§ **課題の内容**:
以下の記録のうち、「Identify the location」を含む行から始めて「This screenshot has height=2269, width=1080.」を含む行で終わるまでを、両端の行も含めて一字も変えずに書き写すこと。画像は答えに入れないこと。

══════════

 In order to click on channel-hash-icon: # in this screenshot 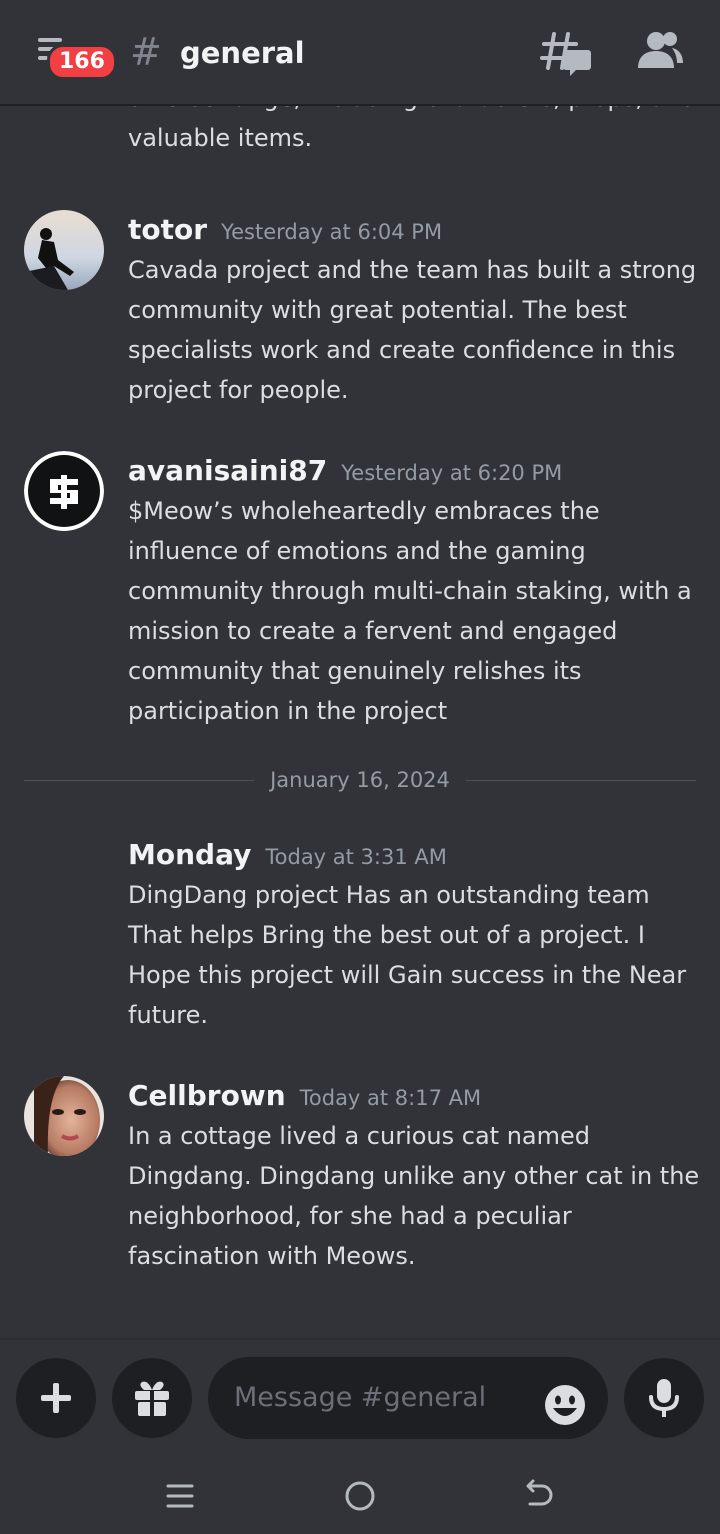, I will do `click(146, 52)`.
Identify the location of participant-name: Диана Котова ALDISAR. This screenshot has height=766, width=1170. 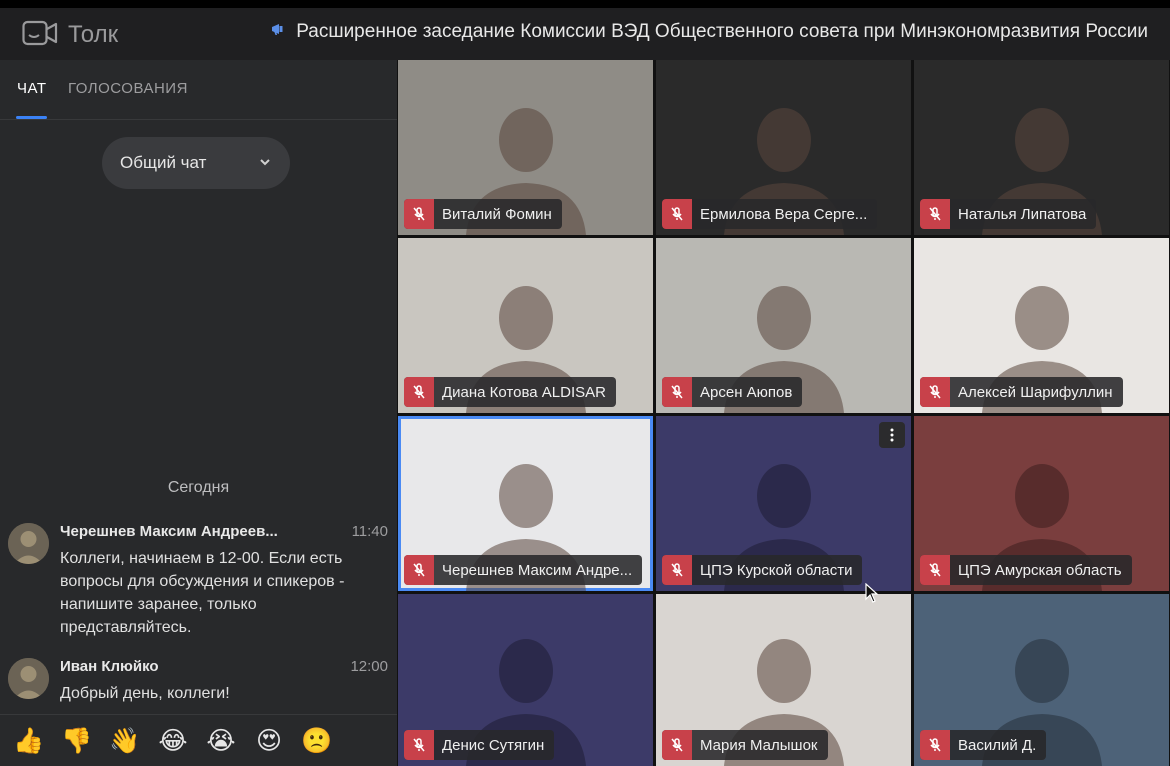
(524, 392).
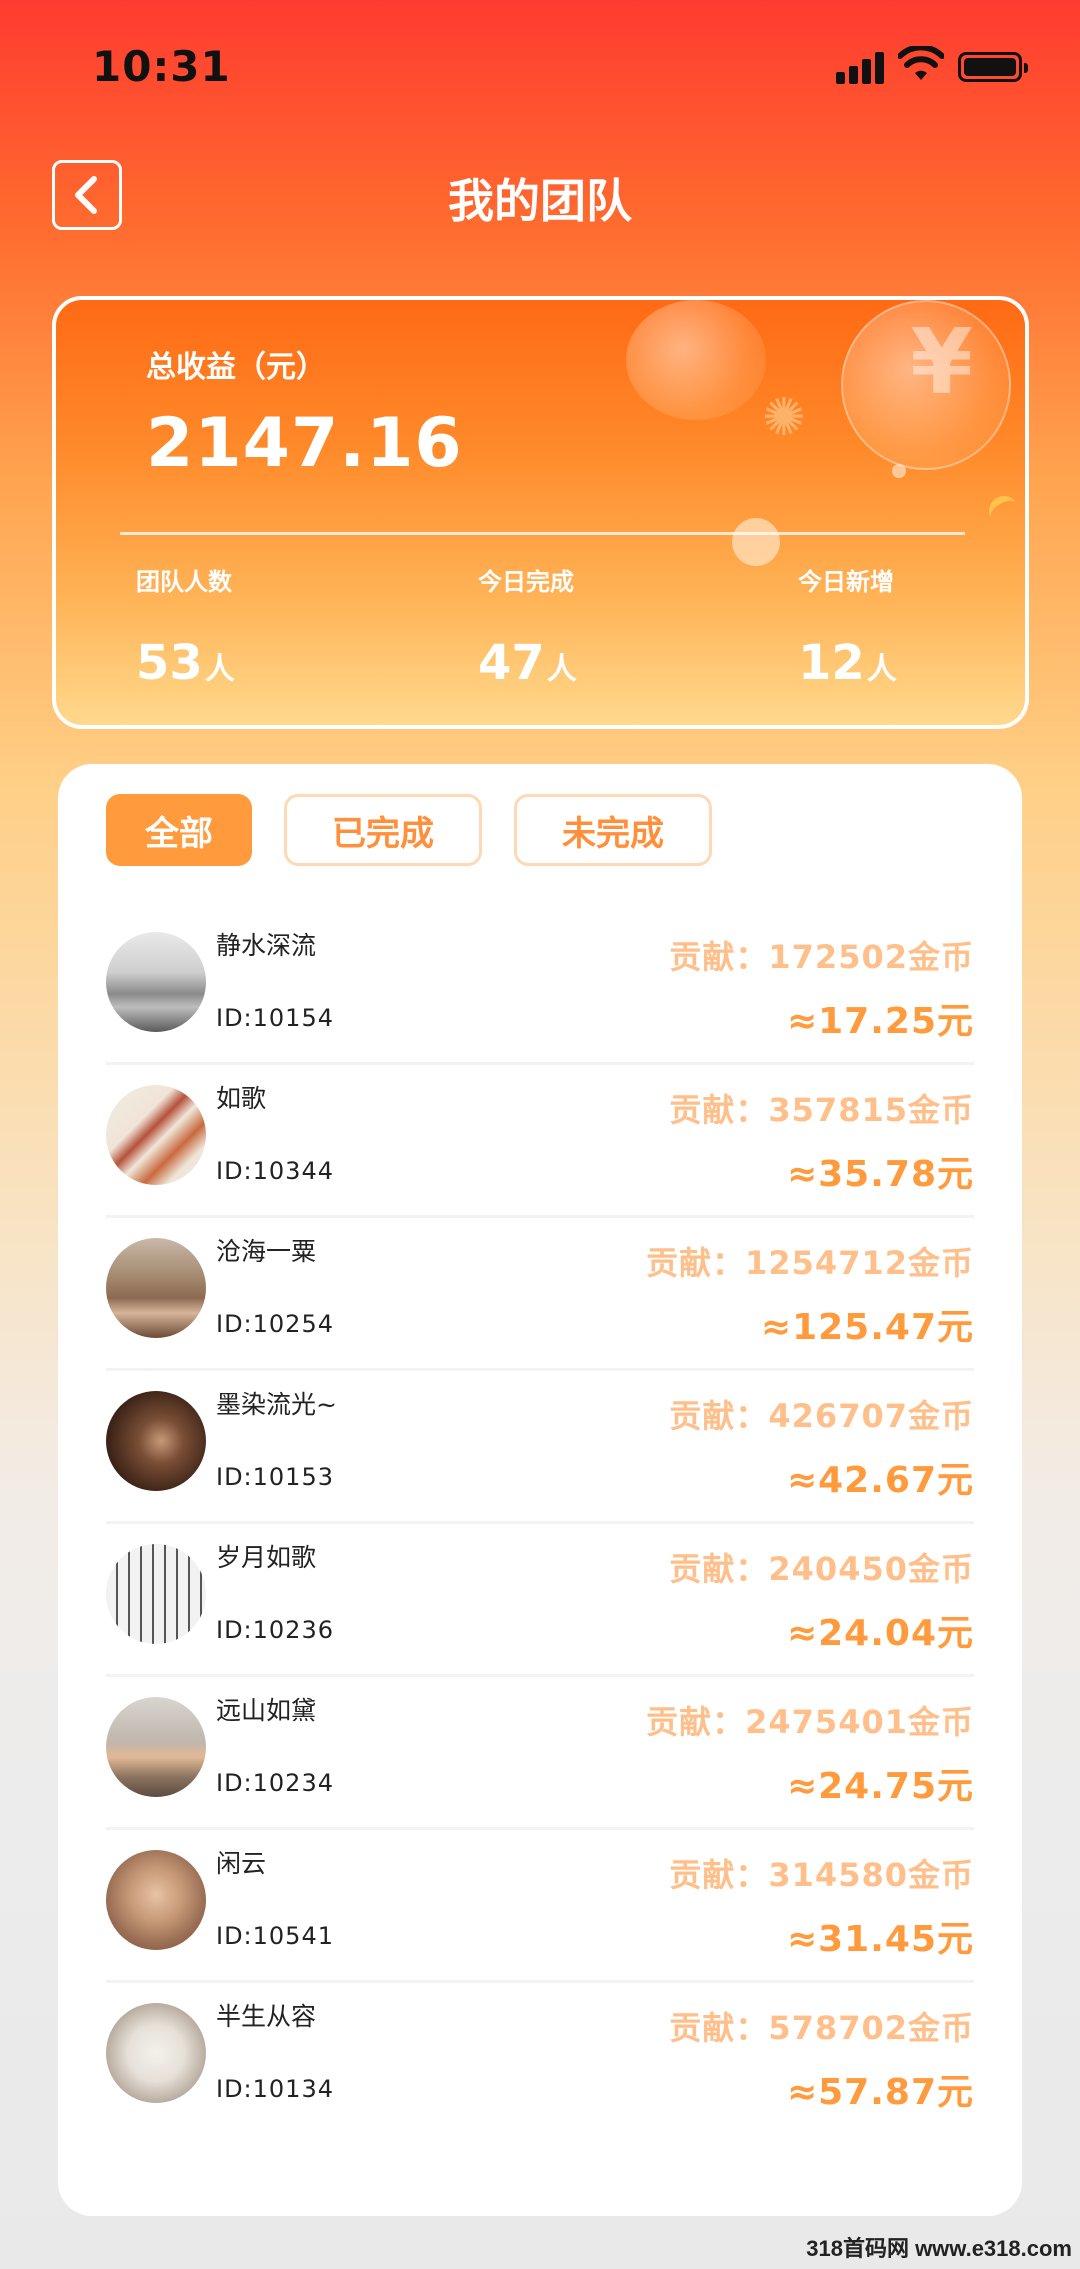 This screenshot has height=2269, width=1080. What do you see at coordinates (540, 1754) in the screenshot?
I see `list-item: 远山如黛 ID:10234 贡献：2475401金币 ≈24.75元` at bounding box center [540, 1754].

══════════

§ **解答**:
Identify the location of participant-name: Диана Котова ALDISAR. This screenshot has height=766, width=1170. 
(524, 392).
 This screenshot has height=2269, width=1080. What do you see at coordinates (540, 1754) in the screenshot?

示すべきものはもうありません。